Without aggressivemergedeltas, ensure that when we decline the closest parent
(by revision number), the other parent is examined too.

Patch

diff -r 8ba0344f9fb1 -r 7f059b2d62b3 mercurial/revlog.py
--- a/mercurial/revlog.py	Fri May 11 22:07:43 2018 -0400
+++ b/mercurial/revlog.py	Mon May 14 13:05:14 2018 +0200
@@ -326,12 +326,19 @@ 
                 # exclude already lazy tested base if any
                 parents = [p for p in (p1r, p2r)
                            if p != nullrev and p not in tested]
-                if parents and not revlog._aggressivemergedeltas:
-                    # Pick whichever parent is closer to us (to minimize the
-                    # chance of having to build a fulltext).
-                    parents = [max(parents)]

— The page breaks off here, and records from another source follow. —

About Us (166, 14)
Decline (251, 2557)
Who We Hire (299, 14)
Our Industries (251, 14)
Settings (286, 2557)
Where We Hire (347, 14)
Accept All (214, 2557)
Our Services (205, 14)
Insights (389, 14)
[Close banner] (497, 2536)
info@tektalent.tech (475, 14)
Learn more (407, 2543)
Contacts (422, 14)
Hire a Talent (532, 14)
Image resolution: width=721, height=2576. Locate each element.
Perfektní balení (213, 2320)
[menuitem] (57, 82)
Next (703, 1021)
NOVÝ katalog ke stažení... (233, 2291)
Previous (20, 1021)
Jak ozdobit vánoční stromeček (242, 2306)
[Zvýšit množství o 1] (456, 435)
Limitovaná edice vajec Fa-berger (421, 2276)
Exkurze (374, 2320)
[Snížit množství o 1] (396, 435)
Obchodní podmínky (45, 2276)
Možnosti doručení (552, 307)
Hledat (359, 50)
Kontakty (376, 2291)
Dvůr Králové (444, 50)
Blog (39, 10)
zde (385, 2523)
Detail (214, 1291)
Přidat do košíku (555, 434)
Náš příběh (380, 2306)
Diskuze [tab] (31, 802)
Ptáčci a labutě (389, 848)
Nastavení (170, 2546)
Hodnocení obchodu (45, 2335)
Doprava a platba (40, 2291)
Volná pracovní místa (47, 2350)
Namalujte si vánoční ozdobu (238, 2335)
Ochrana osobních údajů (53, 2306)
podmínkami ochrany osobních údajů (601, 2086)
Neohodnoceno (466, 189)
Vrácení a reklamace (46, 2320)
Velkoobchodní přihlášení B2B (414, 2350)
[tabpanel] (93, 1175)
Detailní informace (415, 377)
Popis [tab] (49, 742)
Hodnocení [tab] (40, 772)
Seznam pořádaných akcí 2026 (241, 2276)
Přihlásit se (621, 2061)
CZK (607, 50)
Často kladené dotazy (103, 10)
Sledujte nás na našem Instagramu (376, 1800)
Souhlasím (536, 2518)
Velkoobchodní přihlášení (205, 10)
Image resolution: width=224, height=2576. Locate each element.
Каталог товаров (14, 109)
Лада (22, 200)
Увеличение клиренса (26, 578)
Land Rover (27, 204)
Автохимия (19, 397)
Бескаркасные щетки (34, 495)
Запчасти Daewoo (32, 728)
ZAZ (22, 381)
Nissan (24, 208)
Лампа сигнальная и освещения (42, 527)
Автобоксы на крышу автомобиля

-                tested.update(parents)
-                yield parents
+
+                if not revlog._aggressivemergedeltas and len(parents) == 2:
+                    parents.sort()
+                    # To minimize the chance of having to build a fulltext,
+                    # pick first whichever parent is closest to us (max rev)
+                    yield (parents[1],)
+                    # then the other one (min rev) if the first did not fit
+                    yield (parents[0],)
+                    tested.update(parents)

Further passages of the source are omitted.